[Interface element records]
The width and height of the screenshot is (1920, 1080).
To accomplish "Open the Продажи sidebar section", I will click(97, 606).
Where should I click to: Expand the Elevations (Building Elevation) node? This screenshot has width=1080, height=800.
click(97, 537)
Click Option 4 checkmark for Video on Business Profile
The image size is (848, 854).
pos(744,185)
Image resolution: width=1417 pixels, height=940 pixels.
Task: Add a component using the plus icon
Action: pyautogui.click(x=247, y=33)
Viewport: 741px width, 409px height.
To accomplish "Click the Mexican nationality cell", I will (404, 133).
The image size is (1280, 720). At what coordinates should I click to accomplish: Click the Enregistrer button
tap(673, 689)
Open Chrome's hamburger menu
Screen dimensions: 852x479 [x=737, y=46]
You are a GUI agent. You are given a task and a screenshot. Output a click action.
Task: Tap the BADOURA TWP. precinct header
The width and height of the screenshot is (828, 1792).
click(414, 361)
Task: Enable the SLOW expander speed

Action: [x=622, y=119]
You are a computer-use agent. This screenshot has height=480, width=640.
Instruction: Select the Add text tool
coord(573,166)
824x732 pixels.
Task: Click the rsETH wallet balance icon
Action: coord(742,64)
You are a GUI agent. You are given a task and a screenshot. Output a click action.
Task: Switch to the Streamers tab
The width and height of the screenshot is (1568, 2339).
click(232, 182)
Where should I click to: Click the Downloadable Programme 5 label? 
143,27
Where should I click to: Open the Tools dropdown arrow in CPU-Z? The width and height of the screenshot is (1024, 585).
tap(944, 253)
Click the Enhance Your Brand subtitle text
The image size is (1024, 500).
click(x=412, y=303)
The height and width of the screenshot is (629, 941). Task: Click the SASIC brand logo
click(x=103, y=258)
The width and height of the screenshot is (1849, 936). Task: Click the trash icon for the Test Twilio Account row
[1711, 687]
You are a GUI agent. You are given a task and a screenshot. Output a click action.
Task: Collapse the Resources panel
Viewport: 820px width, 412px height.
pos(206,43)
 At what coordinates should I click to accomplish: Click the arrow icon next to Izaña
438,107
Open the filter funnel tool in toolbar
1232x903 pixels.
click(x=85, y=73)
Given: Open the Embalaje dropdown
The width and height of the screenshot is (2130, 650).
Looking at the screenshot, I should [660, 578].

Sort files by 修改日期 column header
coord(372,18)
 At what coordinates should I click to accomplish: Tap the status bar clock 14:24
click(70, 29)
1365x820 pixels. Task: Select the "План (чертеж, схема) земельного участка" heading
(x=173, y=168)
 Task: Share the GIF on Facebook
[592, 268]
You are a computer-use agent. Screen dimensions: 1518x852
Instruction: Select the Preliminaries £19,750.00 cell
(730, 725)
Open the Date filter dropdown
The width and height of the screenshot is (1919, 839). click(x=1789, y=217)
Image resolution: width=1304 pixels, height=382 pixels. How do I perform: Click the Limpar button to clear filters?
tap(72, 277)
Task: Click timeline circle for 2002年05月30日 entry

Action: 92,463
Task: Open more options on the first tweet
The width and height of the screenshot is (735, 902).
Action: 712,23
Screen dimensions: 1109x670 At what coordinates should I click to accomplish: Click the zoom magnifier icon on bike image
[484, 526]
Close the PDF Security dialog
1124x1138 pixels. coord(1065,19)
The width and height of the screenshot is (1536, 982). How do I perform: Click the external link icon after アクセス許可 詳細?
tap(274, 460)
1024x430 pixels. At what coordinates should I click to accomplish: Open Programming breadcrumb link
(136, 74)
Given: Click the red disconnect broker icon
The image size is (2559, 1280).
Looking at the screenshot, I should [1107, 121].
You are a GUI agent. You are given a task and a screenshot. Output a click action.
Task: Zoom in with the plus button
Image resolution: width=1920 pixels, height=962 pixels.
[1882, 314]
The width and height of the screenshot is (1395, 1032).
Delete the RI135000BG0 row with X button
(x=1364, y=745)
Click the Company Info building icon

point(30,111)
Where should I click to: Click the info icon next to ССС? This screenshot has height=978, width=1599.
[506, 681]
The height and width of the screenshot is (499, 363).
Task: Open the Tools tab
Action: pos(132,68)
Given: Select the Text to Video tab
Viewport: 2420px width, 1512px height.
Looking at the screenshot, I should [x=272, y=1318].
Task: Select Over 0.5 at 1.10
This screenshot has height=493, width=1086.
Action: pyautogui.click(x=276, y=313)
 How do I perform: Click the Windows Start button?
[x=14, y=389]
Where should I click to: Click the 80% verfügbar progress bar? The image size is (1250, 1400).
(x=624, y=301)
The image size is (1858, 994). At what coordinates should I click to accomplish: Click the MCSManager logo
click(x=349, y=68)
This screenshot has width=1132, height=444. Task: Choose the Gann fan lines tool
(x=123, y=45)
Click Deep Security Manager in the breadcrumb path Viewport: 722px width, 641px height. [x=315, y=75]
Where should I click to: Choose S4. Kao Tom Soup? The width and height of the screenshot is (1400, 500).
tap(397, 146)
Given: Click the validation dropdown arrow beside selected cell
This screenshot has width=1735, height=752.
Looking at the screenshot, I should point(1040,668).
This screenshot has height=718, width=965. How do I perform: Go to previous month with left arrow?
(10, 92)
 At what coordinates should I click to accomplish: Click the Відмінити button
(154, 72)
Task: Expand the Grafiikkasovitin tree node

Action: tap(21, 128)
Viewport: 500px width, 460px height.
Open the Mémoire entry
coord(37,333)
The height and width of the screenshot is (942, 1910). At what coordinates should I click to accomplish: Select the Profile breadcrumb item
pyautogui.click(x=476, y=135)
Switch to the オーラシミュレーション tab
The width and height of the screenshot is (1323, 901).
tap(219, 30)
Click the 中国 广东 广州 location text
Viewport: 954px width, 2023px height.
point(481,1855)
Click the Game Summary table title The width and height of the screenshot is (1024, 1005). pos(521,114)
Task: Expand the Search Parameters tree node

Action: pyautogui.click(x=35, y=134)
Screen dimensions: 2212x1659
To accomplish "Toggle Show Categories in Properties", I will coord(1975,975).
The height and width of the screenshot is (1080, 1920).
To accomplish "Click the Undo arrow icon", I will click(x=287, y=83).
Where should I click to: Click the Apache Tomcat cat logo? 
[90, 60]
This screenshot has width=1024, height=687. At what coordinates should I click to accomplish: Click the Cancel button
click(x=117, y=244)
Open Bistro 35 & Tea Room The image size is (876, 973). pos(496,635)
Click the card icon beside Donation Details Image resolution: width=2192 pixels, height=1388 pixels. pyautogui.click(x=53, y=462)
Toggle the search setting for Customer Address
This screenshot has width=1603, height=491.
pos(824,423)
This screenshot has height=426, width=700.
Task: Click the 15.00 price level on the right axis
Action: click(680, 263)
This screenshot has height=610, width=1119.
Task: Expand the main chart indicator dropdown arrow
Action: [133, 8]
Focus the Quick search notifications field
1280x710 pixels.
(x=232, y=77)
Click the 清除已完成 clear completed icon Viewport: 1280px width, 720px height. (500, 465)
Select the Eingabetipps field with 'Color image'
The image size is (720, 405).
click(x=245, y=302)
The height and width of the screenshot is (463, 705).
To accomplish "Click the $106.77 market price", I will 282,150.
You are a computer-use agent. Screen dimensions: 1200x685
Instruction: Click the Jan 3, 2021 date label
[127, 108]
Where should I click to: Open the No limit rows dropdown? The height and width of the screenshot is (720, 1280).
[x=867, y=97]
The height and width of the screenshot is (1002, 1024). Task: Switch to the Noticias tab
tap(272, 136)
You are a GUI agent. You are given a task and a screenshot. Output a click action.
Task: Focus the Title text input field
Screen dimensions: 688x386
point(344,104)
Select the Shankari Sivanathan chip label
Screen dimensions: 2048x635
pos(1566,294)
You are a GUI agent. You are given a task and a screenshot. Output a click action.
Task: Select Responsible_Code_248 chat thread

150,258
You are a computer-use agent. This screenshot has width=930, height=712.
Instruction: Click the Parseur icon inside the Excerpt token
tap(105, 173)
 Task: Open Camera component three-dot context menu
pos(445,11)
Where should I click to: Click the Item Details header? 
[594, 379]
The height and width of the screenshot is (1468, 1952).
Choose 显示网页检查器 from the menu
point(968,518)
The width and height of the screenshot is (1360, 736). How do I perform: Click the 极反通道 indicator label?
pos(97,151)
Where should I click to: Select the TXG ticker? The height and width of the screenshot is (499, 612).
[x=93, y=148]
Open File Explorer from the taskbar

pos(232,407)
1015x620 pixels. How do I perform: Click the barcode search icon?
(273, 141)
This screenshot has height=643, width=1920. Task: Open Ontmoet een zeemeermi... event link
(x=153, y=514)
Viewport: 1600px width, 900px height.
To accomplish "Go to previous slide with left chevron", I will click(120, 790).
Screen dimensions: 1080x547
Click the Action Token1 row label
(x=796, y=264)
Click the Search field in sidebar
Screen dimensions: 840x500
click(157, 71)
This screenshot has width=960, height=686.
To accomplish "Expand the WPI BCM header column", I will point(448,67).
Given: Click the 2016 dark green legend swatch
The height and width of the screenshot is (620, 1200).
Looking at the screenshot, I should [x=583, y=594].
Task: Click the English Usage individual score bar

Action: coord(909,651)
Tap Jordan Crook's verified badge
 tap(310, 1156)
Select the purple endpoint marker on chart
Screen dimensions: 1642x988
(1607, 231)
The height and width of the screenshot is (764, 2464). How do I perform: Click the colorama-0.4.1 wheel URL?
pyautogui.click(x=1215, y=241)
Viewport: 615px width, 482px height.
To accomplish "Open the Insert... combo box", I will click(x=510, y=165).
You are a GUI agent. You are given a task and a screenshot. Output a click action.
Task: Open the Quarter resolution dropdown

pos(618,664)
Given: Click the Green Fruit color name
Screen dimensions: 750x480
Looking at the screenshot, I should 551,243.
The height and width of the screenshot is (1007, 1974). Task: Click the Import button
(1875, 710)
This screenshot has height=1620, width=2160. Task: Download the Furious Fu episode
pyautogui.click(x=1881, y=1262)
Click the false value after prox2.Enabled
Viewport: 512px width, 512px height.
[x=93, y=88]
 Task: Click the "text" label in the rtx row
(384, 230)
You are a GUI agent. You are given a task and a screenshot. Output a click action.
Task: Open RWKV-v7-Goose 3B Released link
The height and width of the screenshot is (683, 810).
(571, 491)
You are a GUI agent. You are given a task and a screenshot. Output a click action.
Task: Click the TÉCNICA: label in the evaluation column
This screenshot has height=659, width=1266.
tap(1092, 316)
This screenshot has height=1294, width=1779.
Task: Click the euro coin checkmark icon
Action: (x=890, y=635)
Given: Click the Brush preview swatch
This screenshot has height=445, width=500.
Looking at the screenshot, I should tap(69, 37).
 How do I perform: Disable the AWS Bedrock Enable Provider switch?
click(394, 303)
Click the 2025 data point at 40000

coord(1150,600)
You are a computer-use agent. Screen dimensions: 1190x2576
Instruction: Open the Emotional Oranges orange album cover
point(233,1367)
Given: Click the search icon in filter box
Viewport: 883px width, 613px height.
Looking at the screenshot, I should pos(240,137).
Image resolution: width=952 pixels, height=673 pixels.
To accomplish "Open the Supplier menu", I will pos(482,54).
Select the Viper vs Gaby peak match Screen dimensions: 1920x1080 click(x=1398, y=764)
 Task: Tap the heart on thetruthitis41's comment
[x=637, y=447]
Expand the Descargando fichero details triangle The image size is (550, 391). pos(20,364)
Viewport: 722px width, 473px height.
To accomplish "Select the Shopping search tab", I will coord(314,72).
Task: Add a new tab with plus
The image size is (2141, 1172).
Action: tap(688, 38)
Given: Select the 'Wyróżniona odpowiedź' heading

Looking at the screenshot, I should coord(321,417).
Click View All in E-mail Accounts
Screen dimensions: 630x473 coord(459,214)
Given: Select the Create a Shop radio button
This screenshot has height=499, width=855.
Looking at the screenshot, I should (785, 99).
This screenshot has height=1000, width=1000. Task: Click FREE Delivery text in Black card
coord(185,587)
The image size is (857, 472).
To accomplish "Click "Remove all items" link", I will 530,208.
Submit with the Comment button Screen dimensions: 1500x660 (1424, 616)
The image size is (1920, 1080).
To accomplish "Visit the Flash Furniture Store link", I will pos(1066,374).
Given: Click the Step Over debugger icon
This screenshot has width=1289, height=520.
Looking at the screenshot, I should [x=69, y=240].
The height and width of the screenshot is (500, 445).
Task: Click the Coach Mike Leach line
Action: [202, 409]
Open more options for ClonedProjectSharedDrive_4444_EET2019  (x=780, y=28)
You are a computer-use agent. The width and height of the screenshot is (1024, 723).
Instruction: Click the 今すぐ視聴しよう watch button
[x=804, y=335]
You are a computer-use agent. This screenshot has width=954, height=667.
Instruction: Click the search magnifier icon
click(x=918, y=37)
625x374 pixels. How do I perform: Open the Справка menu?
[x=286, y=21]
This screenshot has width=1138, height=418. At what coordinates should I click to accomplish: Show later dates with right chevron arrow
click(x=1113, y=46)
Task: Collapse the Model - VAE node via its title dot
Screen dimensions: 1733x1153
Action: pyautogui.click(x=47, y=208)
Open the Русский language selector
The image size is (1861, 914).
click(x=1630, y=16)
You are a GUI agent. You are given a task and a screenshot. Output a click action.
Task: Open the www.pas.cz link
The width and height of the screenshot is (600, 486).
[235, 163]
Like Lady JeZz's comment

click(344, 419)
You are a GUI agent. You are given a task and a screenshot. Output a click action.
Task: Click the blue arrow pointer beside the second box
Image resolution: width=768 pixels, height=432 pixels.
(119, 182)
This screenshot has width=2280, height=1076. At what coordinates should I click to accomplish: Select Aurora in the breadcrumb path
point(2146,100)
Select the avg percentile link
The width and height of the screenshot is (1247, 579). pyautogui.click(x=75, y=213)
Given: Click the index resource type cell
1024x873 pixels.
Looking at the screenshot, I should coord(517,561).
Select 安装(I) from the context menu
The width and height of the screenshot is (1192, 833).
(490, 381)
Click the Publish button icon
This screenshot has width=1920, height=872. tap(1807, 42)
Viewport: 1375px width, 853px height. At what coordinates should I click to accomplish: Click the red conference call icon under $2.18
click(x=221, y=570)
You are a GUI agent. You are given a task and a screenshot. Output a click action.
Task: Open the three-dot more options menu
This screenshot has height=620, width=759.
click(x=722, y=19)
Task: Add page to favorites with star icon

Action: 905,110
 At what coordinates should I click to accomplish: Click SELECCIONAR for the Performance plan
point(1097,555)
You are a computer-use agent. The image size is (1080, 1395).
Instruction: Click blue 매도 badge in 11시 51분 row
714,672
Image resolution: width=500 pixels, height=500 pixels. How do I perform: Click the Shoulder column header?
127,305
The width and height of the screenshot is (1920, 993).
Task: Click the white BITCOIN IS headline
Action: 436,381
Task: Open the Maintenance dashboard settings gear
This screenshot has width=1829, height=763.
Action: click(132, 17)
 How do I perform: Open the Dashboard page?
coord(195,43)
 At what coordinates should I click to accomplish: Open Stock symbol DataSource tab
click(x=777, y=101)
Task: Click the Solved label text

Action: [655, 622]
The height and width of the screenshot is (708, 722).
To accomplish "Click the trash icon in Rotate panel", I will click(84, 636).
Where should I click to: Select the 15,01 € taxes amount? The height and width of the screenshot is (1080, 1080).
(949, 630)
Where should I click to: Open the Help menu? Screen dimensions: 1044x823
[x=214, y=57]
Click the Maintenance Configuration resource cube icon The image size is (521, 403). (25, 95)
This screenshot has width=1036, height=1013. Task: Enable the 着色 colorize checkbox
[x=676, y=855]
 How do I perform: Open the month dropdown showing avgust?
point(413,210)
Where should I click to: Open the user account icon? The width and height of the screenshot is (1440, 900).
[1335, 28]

[WHAT THE TASK ASKS]
In the part of the listing that opens with the line containing "Click the Enhance Your Brand subtitle text" and closes with the line containing "click(x=103, y=258)", change "subtitle" to "tagline" and reproduce those lines with nothing else altered.

[WRITTEN ANSWER]
Click the Enhance Your Brand tagline text
The image size is (1024, 500).
click(x=412, y=303)
The height and width of the screenshot is (629, 941). Task: Click the SASIC brand logo
click(x=103, y=258)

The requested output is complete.